We asked MPP alumni Jessica Maneely to describe her current job, reflect on her time in the MPP program, and offer advice to current MPP students. Keep reading to learn about Jessica's insights!
Please describe your organization and its mission.
The American Public Human Services Association (APHSA) is a bipartisan, nonprofit membership organization representing state and local health and human service agencies through their top-level leadership. Through our member network, APHSA seeks to influence modern policies and practices that support the health and well-being of all children and families and that lead to stronger communities.
APHSA's members are experts in administering, overseeing, and aligning programs that build resilience and bolster the well-being of people through access to food, health care, housing, employment, child care, community support, and other key building blocks. Our members are also leading experts in performance measurement and data analysis, health and human services IT systems, workforce development and training, and the legal dimensions of the field.

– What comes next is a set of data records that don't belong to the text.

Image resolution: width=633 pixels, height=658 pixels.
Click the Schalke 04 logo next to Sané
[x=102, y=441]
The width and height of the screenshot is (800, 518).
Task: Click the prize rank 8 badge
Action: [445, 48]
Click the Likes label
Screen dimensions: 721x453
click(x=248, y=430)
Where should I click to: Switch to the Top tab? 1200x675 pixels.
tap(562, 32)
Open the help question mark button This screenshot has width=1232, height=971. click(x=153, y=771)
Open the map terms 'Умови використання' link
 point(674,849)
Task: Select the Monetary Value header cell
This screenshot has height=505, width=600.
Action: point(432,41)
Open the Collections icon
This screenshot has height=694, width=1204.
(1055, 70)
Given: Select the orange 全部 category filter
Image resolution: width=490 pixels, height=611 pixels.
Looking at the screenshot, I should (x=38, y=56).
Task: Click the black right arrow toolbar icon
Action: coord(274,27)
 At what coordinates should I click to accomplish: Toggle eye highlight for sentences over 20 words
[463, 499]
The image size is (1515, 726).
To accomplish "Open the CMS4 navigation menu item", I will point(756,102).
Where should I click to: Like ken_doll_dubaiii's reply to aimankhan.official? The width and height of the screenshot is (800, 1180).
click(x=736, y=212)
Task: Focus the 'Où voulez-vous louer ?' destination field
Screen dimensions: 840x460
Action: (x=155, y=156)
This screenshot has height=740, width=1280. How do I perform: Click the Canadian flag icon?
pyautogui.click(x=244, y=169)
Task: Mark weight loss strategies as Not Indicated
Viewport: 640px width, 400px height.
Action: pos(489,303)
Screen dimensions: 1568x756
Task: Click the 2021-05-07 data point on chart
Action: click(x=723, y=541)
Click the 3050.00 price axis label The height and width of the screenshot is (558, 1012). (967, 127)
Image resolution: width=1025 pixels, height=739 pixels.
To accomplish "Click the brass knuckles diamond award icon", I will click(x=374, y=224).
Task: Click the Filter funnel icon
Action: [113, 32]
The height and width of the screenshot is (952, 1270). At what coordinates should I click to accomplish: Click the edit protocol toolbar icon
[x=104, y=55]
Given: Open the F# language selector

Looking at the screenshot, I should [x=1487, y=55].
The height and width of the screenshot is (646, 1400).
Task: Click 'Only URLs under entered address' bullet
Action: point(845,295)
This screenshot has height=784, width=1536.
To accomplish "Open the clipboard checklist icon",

APHSA connects its members to national policymakers and human-serving organizations across a wide circle of stakeholders in the health and human services sector, as well as key partners in education, housing, employment, and others. APHSA also helps members build more capacity for their teams through access to our professional education and development conferences, technical expertise, publications, and our Organizational Effectiveness practice.
Please describe your position and what your day-to-day work looks like.
As the Senior Policy Analyst for Technology & Analytics, I help lead APHSA's national policy work to accelerate process improvements that reduce barriers to accessing services and provide human-centered, equitable service delivery. Current projects in my portfolio include leading the Coordinating SNAP and Nutrition Supports cohort, facilitating workgroups focused on internal systems and client-facing systems as part of a research partnership documenting the use of SNAP ARPA funding, and managing APHSA's efforts surrounding tax credit awareness for state and local health and human services agencies. I also support our internal priorities surrounding data and evidence, strategic partnerships, and project management.
My day-to-day work consists of connecting with members and partners to advance shared priorities, constructing learning agendas for workgroups, and shepherding special projects from concept through implementation and evaluation.
How did your time in the MPP program help prepare you for your career?
The MPP program equipped me with policy analysis, project management, and program evaluation skills that I rely on in my day-to-day work at APHSA. In addition to the skills I gained through my MPP studies, the program has offered me important opportunities to grow my network of health and human services policy professionals at all levels of government.
What was your favorite MPP class? Why?
I had several. One of my favorites was Policy Analysis for the frameworks it equipped me with for designing policy recommendations in my professional career. Another favorite was an elective called Innovation in Government that brought new panels of policy professionals to the table each week for topical discussions on field priorities across policy issues and sectors, including government, non-profit, and the private sector.
What advice do you have for current MPP students?
Connect with professors, peers, and alumni of the program!